Exercise objective:
Copy the following data verbatim, starting at the line that contains "Where should I click to: Toggle" and ending after the line that contains "pyautogui.click(x=180, y=176)". Include both of those lines.

::::::

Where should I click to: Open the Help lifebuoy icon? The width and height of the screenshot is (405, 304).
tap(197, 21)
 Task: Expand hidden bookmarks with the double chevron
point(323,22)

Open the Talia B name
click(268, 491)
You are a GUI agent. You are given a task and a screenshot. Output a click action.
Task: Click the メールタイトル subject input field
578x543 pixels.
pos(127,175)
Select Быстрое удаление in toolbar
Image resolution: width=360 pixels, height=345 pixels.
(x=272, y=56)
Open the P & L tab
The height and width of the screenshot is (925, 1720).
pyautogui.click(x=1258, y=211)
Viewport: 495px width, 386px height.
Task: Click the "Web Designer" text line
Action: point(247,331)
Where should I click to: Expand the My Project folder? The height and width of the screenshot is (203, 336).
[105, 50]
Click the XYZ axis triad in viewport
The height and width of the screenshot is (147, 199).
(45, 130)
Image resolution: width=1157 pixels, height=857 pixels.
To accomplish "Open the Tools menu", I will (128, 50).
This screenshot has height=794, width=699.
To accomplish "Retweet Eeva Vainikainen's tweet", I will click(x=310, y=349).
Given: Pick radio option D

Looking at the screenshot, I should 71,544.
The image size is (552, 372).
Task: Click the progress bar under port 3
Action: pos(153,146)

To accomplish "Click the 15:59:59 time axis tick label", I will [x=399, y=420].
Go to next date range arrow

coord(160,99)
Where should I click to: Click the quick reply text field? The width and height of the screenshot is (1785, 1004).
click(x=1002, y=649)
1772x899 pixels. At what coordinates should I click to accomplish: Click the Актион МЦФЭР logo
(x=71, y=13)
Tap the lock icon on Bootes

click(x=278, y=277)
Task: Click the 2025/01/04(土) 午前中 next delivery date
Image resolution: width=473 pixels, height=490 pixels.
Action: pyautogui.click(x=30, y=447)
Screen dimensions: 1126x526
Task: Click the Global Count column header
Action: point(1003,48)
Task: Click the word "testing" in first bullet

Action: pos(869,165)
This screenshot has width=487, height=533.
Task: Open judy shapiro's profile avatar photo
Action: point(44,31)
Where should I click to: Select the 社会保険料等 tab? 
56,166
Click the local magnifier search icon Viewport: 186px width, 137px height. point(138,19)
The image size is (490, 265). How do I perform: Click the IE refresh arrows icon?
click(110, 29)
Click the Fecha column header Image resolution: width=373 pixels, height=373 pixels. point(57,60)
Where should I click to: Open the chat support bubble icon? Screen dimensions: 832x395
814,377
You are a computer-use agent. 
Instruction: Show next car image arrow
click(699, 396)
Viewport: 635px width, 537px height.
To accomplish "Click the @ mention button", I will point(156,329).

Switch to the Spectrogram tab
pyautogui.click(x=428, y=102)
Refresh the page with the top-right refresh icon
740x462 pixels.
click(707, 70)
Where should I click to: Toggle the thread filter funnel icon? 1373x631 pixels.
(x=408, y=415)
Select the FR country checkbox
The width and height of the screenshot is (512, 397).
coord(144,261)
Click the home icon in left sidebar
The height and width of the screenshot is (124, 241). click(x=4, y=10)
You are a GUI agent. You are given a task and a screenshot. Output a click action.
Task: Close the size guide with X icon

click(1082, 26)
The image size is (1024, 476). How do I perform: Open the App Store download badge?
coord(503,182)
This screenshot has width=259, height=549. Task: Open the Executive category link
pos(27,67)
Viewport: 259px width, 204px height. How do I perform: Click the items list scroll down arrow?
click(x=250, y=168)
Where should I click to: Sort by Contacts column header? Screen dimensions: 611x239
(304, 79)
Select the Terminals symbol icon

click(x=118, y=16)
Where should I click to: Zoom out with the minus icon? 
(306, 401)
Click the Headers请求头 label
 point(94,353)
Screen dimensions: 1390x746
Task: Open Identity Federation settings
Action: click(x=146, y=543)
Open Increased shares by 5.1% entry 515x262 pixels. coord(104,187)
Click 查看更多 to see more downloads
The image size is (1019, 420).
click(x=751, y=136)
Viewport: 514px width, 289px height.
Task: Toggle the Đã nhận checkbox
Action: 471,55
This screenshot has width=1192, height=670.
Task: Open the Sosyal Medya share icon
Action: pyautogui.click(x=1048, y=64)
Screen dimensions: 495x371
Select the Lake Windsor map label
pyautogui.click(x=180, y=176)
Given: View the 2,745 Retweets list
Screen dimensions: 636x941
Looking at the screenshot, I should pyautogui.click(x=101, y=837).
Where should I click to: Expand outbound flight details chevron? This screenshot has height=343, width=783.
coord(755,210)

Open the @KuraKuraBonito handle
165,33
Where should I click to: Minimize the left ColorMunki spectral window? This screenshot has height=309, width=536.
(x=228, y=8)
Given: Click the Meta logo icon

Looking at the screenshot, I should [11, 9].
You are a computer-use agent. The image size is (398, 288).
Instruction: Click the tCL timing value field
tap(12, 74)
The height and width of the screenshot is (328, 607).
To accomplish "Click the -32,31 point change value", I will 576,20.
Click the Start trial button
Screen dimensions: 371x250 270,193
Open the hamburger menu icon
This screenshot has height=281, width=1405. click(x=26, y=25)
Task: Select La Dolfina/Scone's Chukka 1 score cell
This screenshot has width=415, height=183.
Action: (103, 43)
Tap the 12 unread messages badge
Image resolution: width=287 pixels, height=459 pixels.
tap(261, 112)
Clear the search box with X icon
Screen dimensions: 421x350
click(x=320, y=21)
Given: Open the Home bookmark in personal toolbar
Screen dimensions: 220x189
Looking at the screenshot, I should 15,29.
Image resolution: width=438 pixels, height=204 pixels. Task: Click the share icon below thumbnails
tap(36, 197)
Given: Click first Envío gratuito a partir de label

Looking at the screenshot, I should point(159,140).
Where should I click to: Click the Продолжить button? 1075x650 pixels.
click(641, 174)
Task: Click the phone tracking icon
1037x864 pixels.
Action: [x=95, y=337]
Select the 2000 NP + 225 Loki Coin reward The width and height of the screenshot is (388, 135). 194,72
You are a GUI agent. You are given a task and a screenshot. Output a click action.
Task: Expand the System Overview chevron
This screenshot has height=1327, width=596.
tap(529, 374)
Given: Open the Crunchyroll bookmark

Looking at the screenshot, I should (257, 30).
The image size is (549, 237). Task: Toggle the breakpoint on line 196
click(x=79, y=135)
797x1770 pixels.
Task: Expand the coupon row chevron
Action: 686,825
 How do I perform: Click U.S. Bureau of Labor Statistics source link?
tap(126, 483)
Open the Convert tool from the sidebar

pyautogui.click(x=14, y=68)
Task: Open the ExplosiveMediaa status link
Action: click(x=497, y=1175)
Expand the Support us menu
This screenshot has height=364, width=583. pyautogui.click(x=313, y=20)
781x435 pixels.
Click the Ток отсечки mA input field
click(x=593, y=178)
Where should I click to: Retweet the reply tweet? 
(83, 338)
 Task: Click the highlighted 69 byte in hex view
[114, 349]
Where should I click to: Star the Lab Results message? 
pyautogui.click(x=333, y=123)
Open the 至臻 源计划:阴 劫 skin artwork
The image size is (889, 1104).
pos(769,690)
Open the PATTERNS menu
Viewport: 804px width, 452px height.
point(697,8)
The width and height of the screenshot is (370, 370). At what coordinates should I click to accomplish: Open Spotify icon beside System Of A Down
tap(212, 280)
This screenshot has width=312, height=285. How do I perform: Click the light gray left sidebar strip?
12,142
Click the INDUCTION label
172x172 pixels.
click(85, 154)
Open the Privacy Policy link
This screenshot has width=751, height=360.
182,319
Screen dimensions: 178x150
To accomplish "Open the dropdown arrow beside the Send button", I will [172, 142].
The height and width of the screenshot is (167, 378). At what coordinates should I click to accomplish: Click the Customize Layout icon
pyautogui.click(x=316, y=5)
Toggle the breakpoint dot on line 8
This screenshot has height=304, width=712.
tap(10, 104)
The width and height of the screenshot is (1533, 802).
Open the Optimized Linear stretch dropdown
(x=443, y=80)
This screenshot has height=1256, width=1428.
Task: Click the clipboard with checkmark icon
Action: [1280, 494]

::::::

Response:
Where should I click to: Toggle the thread filter funnel icon? 1373x631 pixels.
(x=408, y=415)
Select the FR country checkbox
The width and height of the screenshot is (512, 397).
coord(144,261)
Click the home icon in left sidebar
The height and width of the screenshot is (124, 241). click(x=4, y=10)
You are a GUI agent. You are given a task and a screenshot. Output a click action.
Task: Close the size guide with X icon

click(1082, 26)
The image size is (1024, 476). How do I perform: Open the App Store download badge?
coord(503,182)
This screenshot has width=259, height=549. Task: Open the Executive category link
pos(27,67)
Viewport: 259px width, 204px height. How do I perform: Click the items list scroll down arrow?
click(x=250, y=168)
Where should I click to: Sort by Contacts column header? Screen dimensions: 611x239
(304, 79)
Select the Terminals symbol icon

click(x=118, y=16)
Where should I click to: Zoom out with the minus icon? 
(306, 401)
Click the Headers请求头 label
 point(94,353)
Screen dimensions: 1390x746
Task: Open Identity Federation settings
Action: click(x=146, y=543)
Open Increased shares by 5.1% entry 515x262 pixels. coord(104,187)
Click 查看更多 to see more downloads
The image size is (1019, 420).
click(x=751, y=136)
Viewport: 514px width, 289px height.
Task: Toggle the Đã nhận checkbox
Action: 471,55
This screenshot has width=1192, height=670.
Task: Open the Sosyal Medya share icon
Action: pyautogui.click(x=1048, y=64)
Screen dimensions: 495x371
Select the Lake Windsor map label
pyautogui.click(x=180, y=176)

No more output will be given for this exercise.